Euthyroid sick syndrome: an overview.

Abstract

Abnormalities of thyroid hormone concentrations are seen commonly in a wide variety of nonthyroidal illnesses, resulting in low triiodothyronine, total thyroxine, and thyroid stimulating hormone concentrations. These thyroid hormone changes may be mediated in part by cytokines or other inflammatory mediators, acting at the level of the hypothalamus and pituitary, the thyroid gland, and the hepatic deiodinase system, as well as on binding of thyroxine to thyroid binding globulin. The degree of thyroid function disturbance correlates with disease severity and low levels of thyroid hormones predict a poor prognosis in several illnesses. It remains unresolved whether the hormone responses in the euthyroid sick syndrome represent part of an adaptive response, which lowers tissue energy requirements in the face of systemic illness, or a maladaptive response, which induces damaging tissue hypothyroidism.
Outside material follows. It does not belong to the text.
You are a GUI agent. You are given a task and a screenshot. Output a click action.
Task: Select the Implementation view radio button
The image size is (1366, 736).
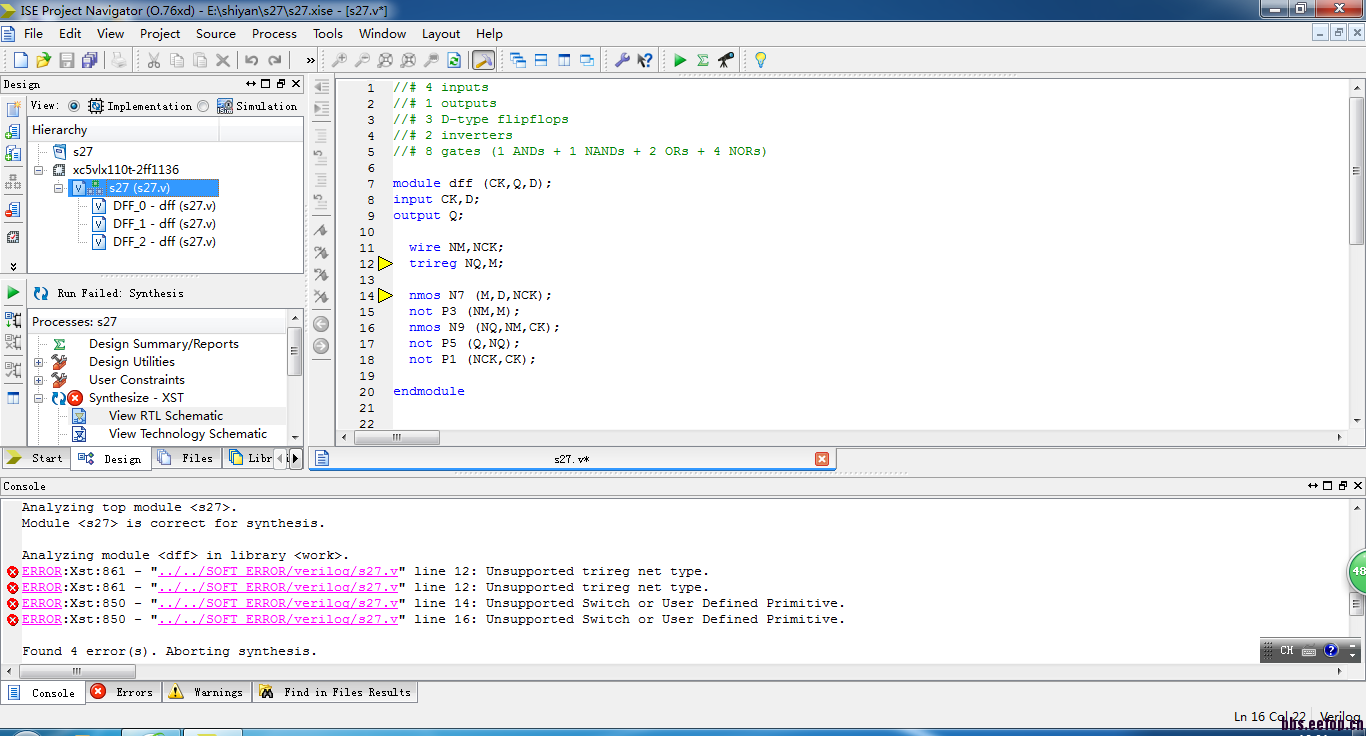pyautogui.click(x=74, y=106)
Consequently, the use of thyroid hormone therapy in the euthyroid sick syndrome is controversial. The small number of controlled trials performed to date have shown conflicting results on the cardiovascular effects of triiodothyronine, and none has had the statistical power to address the question of altered mortality. Future trials of therapy should concentrate on patients with severe nonthyroidal illness and a high mortality rate. Meanwhile, better understanding is needed of the impact of the altered thyroid hormone status on tissue function.